Who is eligible for the NDIS?
Australians up to the age of 65 years old are eligible to be involved in the scheme. To gain approval for NDIS funding, participants must also provide evidence that they have a medical condition/disorder or disability that greatly impacts their lives, independence and overall level of functioning. NDIS Therapy in Sydney is usually achieved through documented medical reports and assessments of a medical diagnosis (or diagnoses), as well as supporting documentation from other allied health professionals (e.g. psychology, occupational therapy or physiotherapy reports/letters).
NDIS therapy in Sydney is also usually interested in the current supports and helps the person may be receiving, such as assistance from family, carers or friends, or other formal supports (e.g. day programs).
After the NDIS therapist near me assesses your documented evidence, an NDIS assessor will contact you with feedback about your application and may organise an initial visit/meeting if applicable.
How much funding am I eligible for?
Once the NDIS therapist near me has looked at all your information and gained an understanding of your situation and support needs, a decision will be made regarding the types of funding you may be allocated, as well as the amount of funding in the different categories.
As each individual is unique with personalised needs, it is difficult to make estimations about how much financial support they will receive. The amount of funding issued for NDIS therapy in Sydney depends on the severity of the person’s disability or medical condition and how it affects their life, the supports they are currently engaged in (both formal and informal supports), and their personal and health goals.

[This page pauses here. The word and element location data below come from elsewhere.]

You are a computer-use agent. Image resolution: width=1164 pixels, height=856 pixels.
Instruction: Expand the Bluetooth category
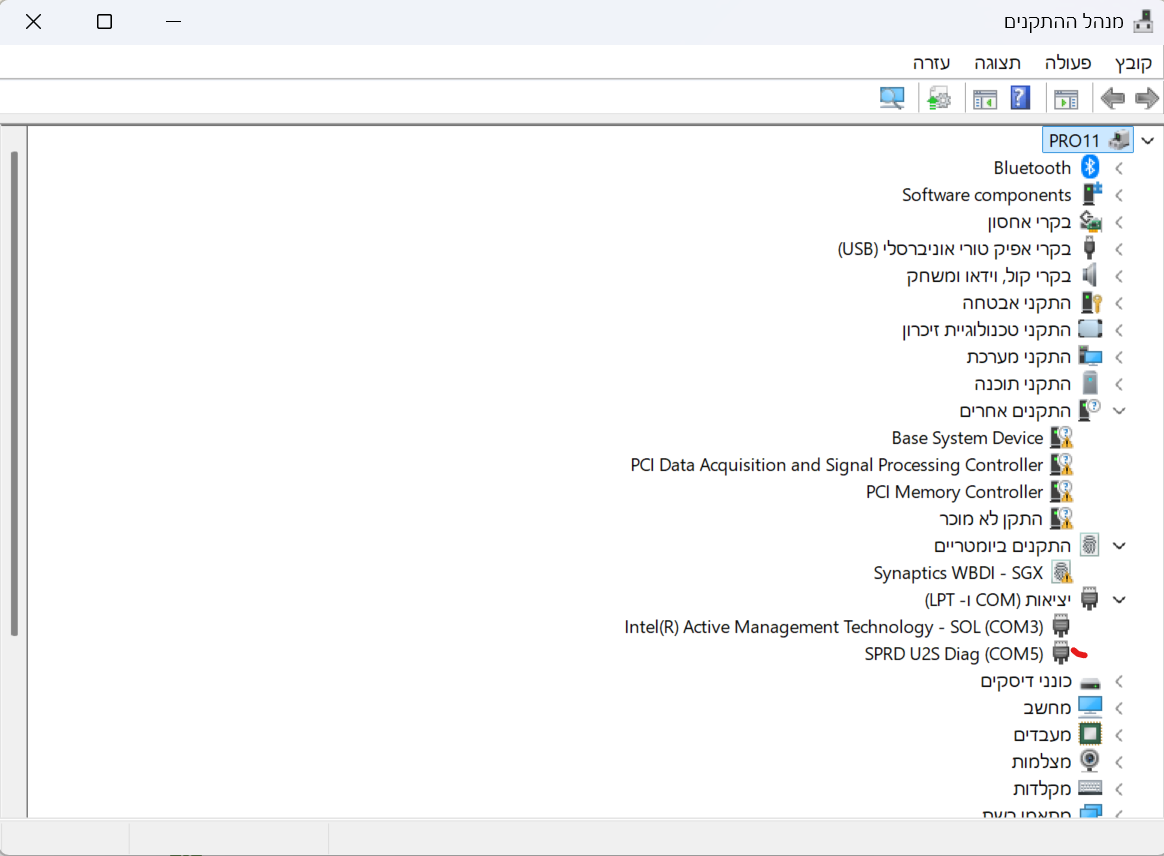(x=1117, y=167)
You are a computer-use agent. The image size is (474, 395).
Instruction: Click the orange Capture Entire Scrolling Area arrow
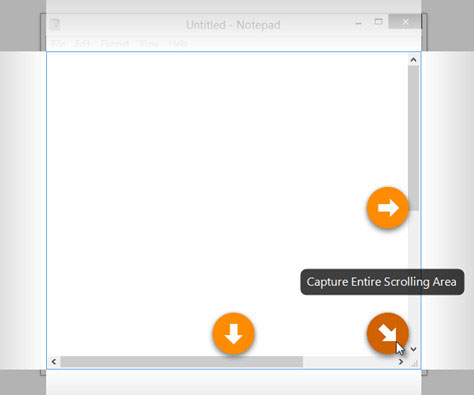click(x=388, y=333)
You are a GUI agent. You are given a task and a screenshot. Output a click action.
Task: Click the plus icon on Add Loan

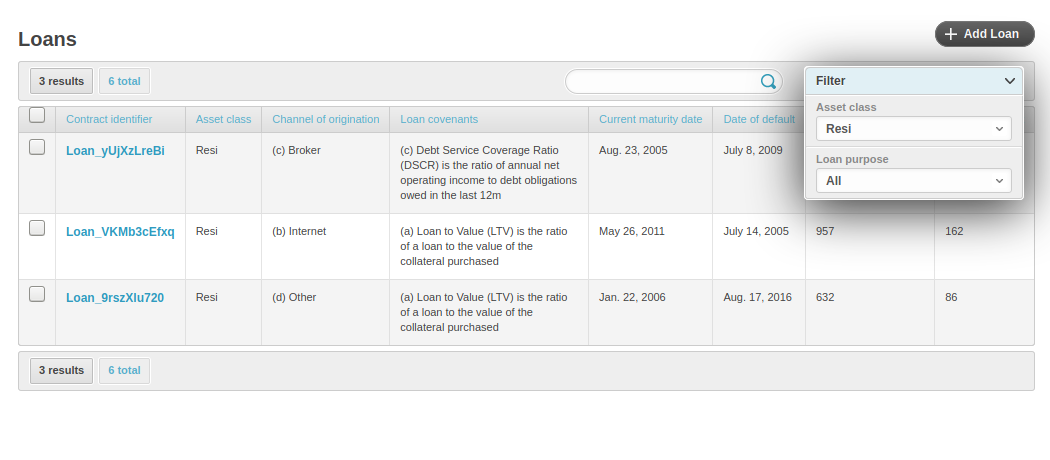click(951, 34)
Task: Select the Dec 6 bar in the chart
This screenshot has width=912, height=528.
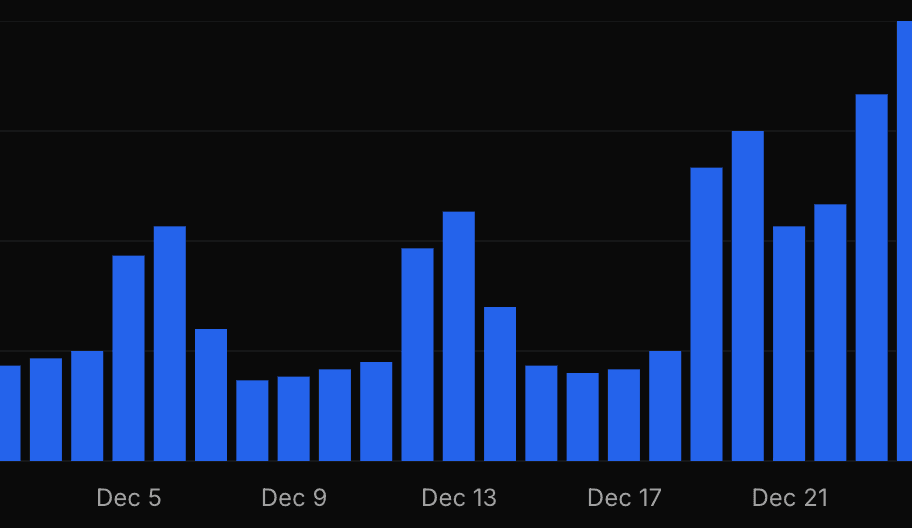Action: point(170,343)
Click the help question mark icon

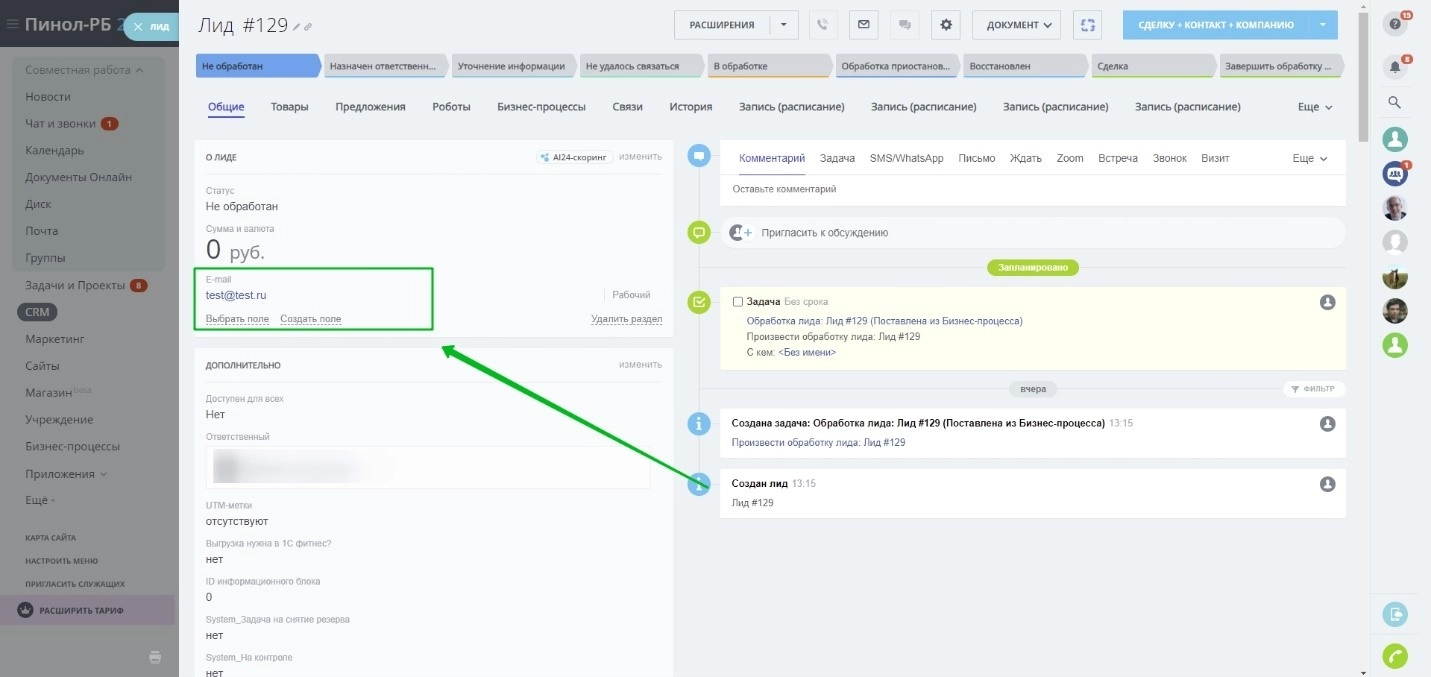coord(1395,24)
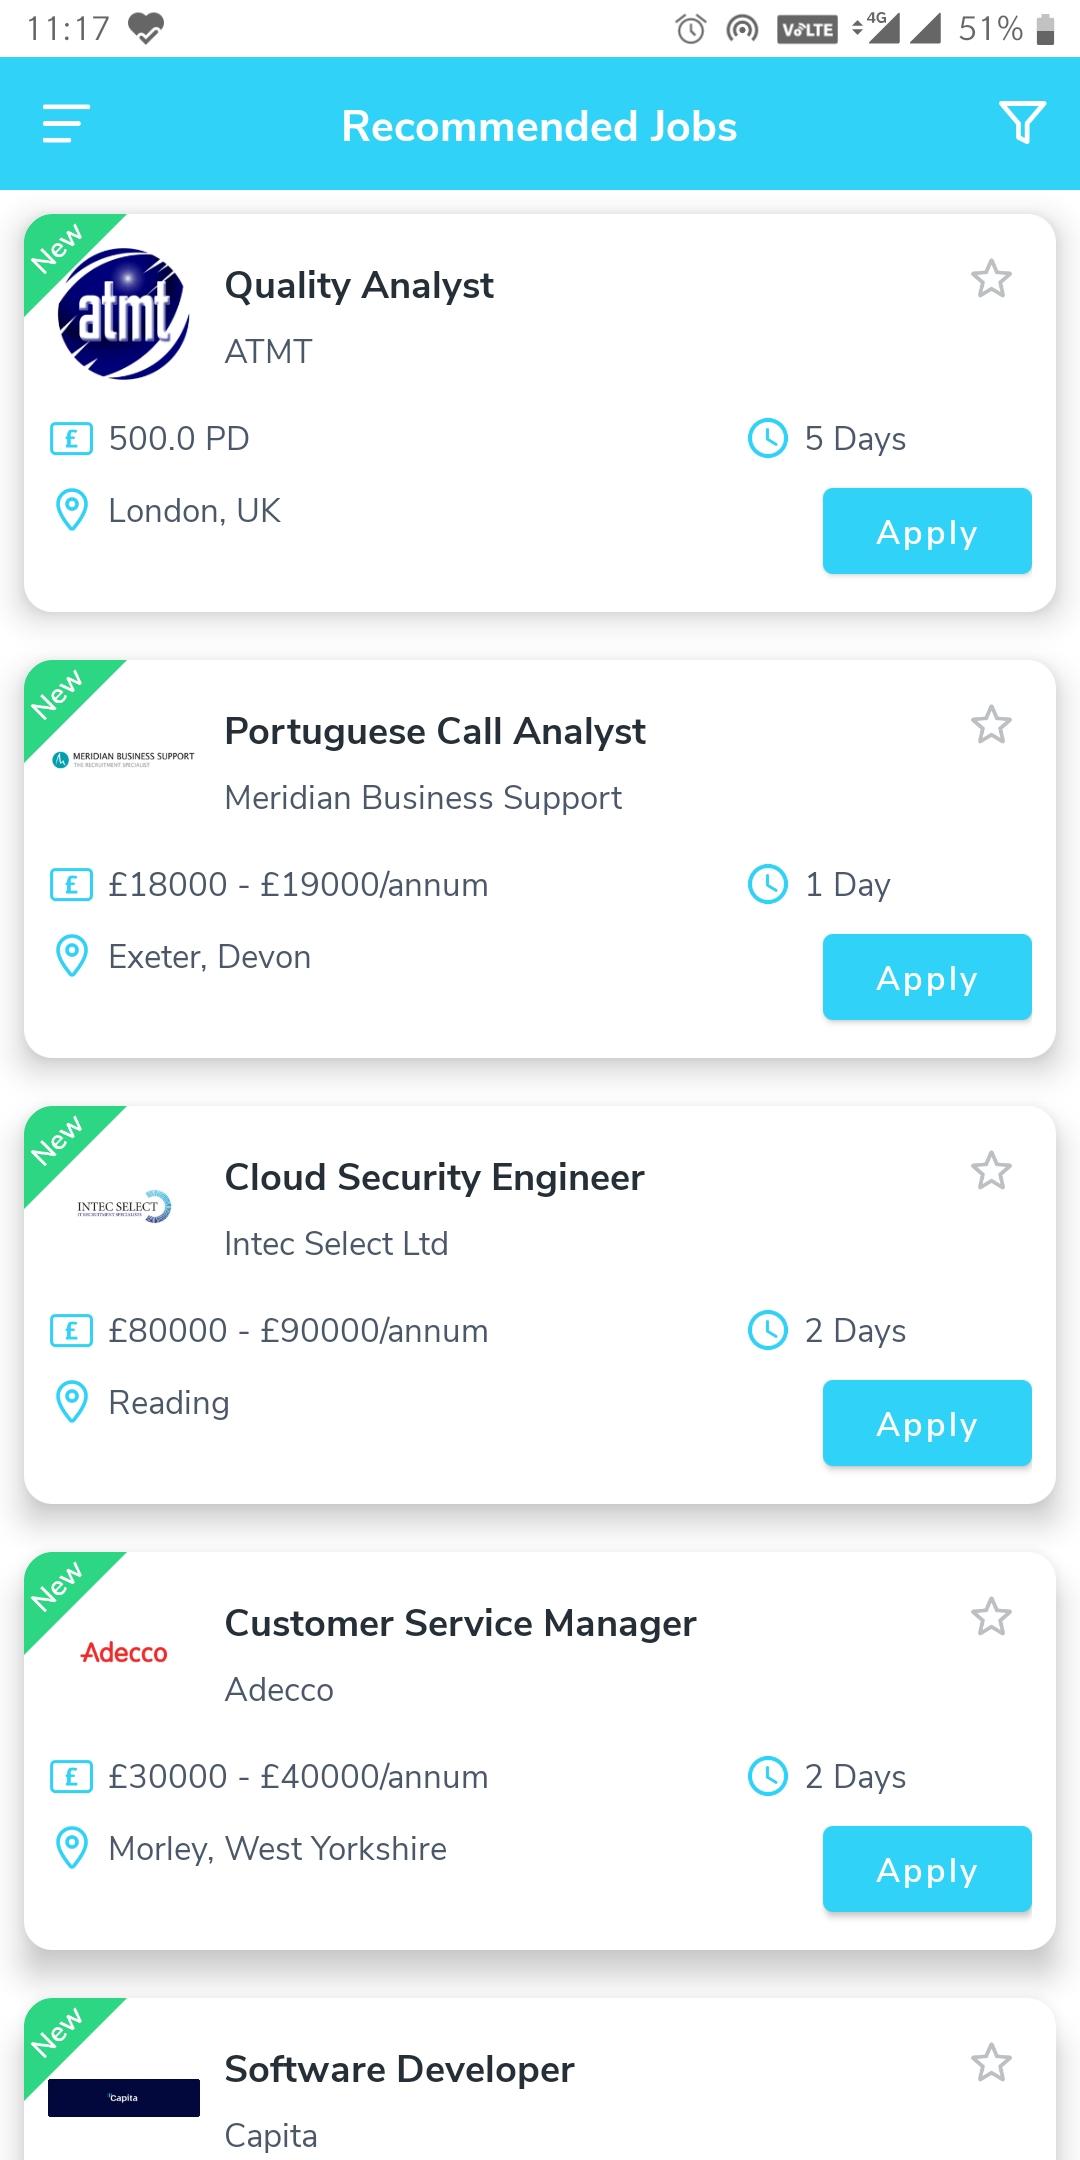Open the job filter icon
The height and width of the screenshot is (2160, 1080).
pyautogui.click(x=1022, y=123)
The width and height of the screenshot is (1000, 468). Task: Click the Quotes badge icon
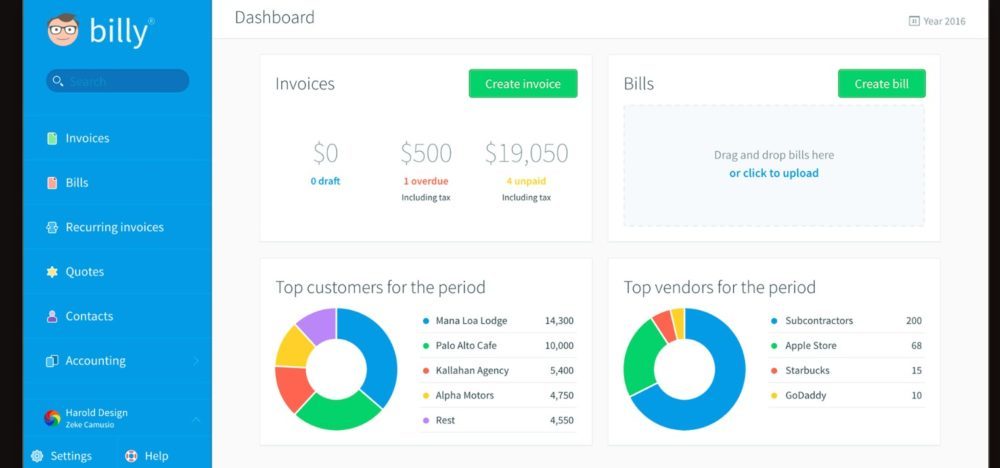[x=52, y=272]
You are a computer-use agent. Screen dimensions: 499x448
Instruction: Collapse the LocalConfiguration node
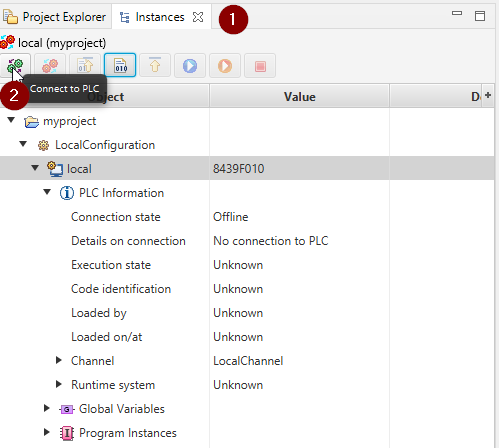coord(23,144)
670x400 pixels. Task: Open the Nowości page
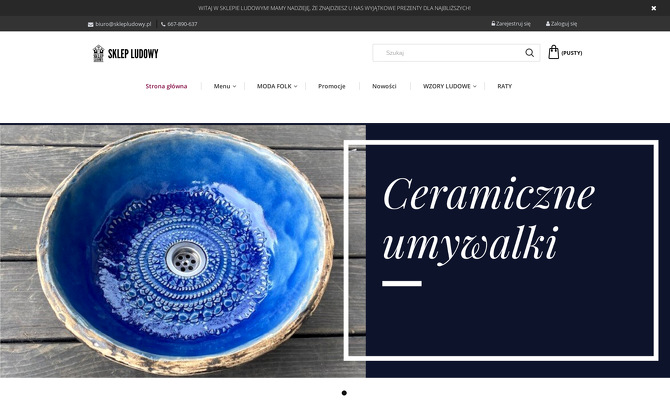tap(384, 86)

What kind of therapy is available?
There are several types of NDIS therapy in Sydney treatments that participants can access via the NDIS. The services that offer therapies are called service providers, and the number of providers is growing rapidly. There are three funding categories that the NDIS divides funding into:
– Core support: Funding for support workers and some basic, low-risk consumable equipment (e.g. continence pads/nappies), or transport. Disability support workers can assist someone around the home (e.g. basic cleaning) or take someone out into the community to promote engagement and general well-being.
– Capacity building support: Funding for training and therapies with allied health professionals, e.g. psychology, speech therapy, occupational therapy and physiotherapy. Participants can also receive assistance and training to help with securing employment or further study. This funding also includes support coordination, where someone can help you with organising your funding (e.g. finding services).
– Capital support: Funding for more expensive assistive technology, equipment, home or vehicle modifications.
It is important that you (and your family/carers) take some time to learn and understand as much as possible about the funding you receive from the NDIS, to ensure that you use it appropriately.
How do I find an NDIS therapist in Sydney?
There are numerous ways participants can find a service to engage with. The NDIS website can be accessed to find a list of service providers in your area. Alternatively, participants can get information from their coordinators (as stated previously, specific funding may be allocated for someone to help you with this), or search online for organisations. You may also ask your GP or other health professionals for suggestions or recommendations, as well as your child’s school (if applicable). As the number of NDIS therapy Sydney participants continues to grow, the amount of service providers entering the sector is also increasing.
How can therapy help me?
NDIS therapy Sydney involves utilising evidence-based practices and procedures to help people (with and without medical conditions) to improve their independence. People with deficits in certain areas, or who have a disability, often benefit from additional supports and regular therapy sessions to assist them to build skills they need in their day-to-day lives. Below are how some common types of NDIS therapy in Sydney that can help people:
Occupational therapists help people to become more independent with various aspects of everyday life such as personal care, doing general household activities, school, employment, social skills or using public transport. This NDIS therapist near me can help people with fine and gross motor skill deficits, individuals who have difficulty with managing or planning tasks (organization), or social skills deficits. When a person’s needs are identified, occupational therapists develop strategies to develop the person’s skills and independence or modify the person’s environment to enable them to perform the activities they want or need to.
Psychologists assist people to better manage their personal issues and difficulties. Psychology aims to help people better understand their thoughts, feelings and behaviours, and generate practical and useful methods to deal with stress and difficult situations. This NDIS therapist near me works with people who have mental health issues, behavioural difficulties and disabilities. Psychological input can assist individuals who are experiencing issues such as trauma, grief/loss, addictions, phobias, eating disorders or self-harm behaviours.
Speech therapists help people who have communication and language disorders by improving their expressive and receptive speech skills. This NDIS therapist near me works with people to not only better comprehend the literal meaning of language, but also syntax, better interpreting body language and facial expressions.